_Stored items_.
______________________________

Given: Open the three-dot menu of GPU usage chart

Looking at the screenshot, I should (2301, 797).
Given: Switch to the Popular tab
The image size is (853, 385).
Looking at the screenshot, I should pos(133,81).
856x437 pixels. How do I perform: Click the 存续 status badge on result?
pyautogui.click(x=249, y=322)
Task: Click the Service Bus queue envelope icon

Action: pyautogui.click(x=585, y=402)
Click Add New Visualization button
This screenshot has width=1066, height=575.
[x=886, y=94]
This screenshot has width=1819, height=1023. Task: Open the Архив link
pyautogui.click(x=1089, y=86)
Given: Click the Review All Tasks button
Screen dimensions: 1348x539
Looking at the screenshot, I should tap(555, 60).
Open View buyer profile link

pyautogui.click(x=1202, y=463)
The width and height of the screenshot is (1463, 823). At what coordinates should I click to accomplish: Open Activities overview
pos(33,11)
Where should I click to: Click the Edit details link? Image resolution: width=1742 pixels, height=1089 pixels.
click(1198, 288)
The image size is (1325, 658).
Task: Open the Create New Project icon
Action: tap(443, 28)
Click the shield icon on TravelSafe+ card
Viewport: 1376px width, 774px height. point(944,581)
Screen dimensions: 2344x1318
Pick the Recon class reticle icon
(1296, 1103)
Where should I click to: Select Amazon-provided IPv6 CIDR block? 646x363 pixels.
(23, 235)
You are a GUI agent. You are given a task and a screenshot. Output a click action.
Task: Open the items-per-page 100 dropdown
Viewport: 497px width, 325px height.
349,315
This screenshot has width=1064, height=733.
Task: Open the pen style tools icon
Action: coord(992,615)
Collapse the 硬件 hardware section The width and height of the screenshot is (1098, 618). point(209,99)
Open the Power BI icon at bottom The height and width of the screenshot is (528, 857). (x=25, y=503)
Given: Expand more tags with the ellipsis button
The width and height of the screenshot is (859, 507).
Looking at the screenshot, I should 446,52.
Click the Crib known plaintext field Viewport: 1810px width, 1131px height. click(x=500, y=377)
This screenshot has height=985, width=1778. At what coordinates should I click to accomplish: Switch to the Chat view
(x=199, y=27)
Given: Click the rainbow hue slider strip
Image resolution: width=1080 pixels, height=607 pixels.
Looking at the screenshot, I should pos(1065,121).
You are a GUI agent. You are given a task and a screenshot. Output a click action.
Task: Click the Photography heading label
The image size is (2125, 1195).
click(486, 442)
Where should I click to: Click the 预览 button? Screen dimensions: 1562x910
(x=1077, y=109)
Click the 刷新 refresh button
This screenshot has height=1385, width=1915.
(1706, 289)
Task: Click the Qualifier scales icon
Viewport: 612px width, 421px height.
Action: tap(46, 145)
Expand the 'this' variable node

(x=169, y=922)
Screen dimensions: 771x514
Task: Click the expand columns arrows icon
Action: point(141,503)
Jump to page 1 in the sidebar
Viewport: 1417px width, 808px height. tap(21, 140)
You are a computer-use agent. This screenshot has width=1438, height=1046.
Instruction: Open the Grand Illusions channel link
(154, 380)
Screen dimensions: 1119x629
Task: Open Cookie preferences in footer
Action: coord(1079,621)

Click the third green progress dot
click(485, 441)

______________________________

_TASK TO COMPLETE_.
The lines to reproduce run from the one that contains "Where should I click to: Click the 预览" through the last line above; copy them exactly.

_ANSWER SECTION_.
Where should I click to: Click the 预览 button? Screen dimensions: 1562x910
(x=1077, y=109)
Click the 刷新 refresh button
This screenshot has height=1385, width=1915.
(1706, 289)
Task: Click the Qualifier scales icon
Viewport: 612px width, 421px height.
Action: tap(46, 145)
Expand the 'this' variable node

(x=169, y=922)
Screen dimensions: 771x514
Task: Click the expand columns arrows icon
Action: point(141,503)
Jump to page 1 in the sidebar
Viewport: 1417px width, 808px height. tap(21, 140)
You are a computer-use agent. This screenshot has width=1438, height=1046.
Instruction: Open the Grand Illusions channel link
(154, 380)
Screen dimensions: 1119x629
Task: Open Cookie preferences in footer
Action: coord(1079,621)

Click the third green progress dot
click(485, 441)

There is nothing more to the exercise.